> _Excerpt provided_:
The Vero Beach Municipal Marina, which “prides itself on being a center for maritime information and hospitality for over 3,000 visiting boats each year,” isn’t showing much love to one segment of the local boating community.
Boaters who live year-round on their vessels – typically 30- to 40-foot sailboats, anchored legally in the Indian River Lagoon, within city limits but outside the marina – complain they are being treated unfairly.
According to several of these boaters, a Vero city ordinance that prohibits docking or tying up on city property anywhere “except at the city marina” leaves them very few legal locations to land the dinghies they use to get to shore.
“I don’t understand the city’s attitude,” said Greg Husak, who lives aboard a 36-foot sailboat in the lagoon. “We’re not a nuisance. Our boats are our homes, and our dinghies are like our cars. They are our transportation. People leave their cars on city property for a lot longer than we leave our dinghies.
“They don’t seem to have problems with kayaks. There are even places to lock up your bicycle. It’s public property. And we’re generally gone for only few hours. We’re not storing the dinghy or abandoning it.”
Ryan Newkirk, who lives aboard the 41-foot ketch Wonderlust, agreed. “By trying to eliminate our access to city-owned property,” Newkirk said, Vero is making it clear “they basically don’t want us here.”
Husak, Newkirk and their friends have the option of tying up at the Municipal Marina, where they can board the free GoLine bus to the mainland which stops there several times a day, but there is a $20 charge to moor their dinghies at the marina.
“Twenty dollars to catch a bus?” Newkirk shakes his head.
By contrast, a spokesperson for the Fort Pierce City Marina says dinghies can dock for free, in order to get water, use the restrooms or, for $7.50 a person, use the shower.
Marina Director Sean Collins says there are a dozen or more live-aboard boats moored in city waters outside the marina, and that the city is concerned about the possibility of unlawful waste dumping by those boaters.
But Newkirk, Husak and their friends say they abide by state waste disposal regulations and have on-board equipment that properly handles waste – though they admit to seeing other live-aboard boaters dump waste illegally, even though the marina offers pump-outs for only $5.
Florida Fish and Wildlife conducts random checks for waste law compliance, boarding vessels unannounced, including those in and outside the marina, and the live-aboard boaters said they understand the need to police the waterway.

> _Directions_:
[a] Answer these from the article on Vero Beach live-aboard boaters:
(i) How long is the sailboat Greg Husak lives aboard?
(ii) What does it cost to moor a dinghy at the Vero Beach Municipal Marina?
(iii) What does the Fort Pierce City Marina charge per person to use the shower?
[b] Does the article on Vero Beach live-aboard boaters agree with each statement? Answer yes or no and quote the words that settle it.
(i) The free GoLine bus stops at the Municipal Marina several times a day.
(ii) Pump-outs at the marina cost $20.
(iii) Ryan Newkirk lives aboard a 36-foot sailboat.
[c] Continue the article on Vero Beach live-aboard boaters, starting right after its last sentence.

> _Information shown_:
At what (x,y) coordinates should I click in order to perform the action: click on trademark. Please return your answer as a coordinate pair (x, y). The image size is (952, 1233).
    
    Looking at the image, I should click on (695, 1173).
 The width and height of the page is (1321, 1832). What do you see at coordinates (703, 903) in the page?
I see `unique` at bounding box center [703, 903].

> _Answers to the problems_:
[a]
(i) 36 feet.
(ii) $20.
(iii) $7.50.

[b]
(i) Yes: "where they can board the free GoLine bus to the mainland which stops there several times a day"
(ii) No: "the marina offers pump-outs for only $5"
(iii) No: "Ryan Newkirk, who lives aboard the 41-foot ketch Wonderlust"

[c]
But they say their vessels are boarded too frequently, to an extent that borders on harassment.
“During COVID, FWC officers boarded my boat, my home, my personal space, twice, with no mask, with total disregard for public health and safety,” said another boater who asked that his name not be used.
“In the Keys, they check you [for proper waste disposal] once a year and give you a sticker.”
Vero Beach Mayor Robert Brackett says the city has other concerns besides waste dumping.
The ordinance limiting moorings, he said, is in place to “maintain control of where any boats, not only dinghies, land. If you have one boat somewhere, then pretty soon you have 30.”
In addition, Brackett says the city receives regular complaints about dinghies, most often from Vero Isles, a community of single-street peninsulas separated by deep-water canals on the west side of river.
Residents are concerned about boaters frequently leaving their vessels tied up in the mangroves along these private canals or the adjacent AW Young Park, and then “going to Publix.”
The simmering conflict between the city and the live-aboard boaters turned contentious on Sunday when Husak went to the marina and requested a pump out.
He says he was refused, given no explanation and treated rudely. According to Husak, he asked the marina attendant: “If you won’t give me a pump out what should I do, just dump it in the river?”
The marina attendant allegedly responded, “If you do, I’ll call the FWC.”
Husak says he has patronized local restaurants and stores, and spent plenty of money in Vero Beach when he managed to get ashore since arriving in December.
But now, he said, he has had enough of Vero’s hostility and plans to up anchor and relocate to Fort Pierce.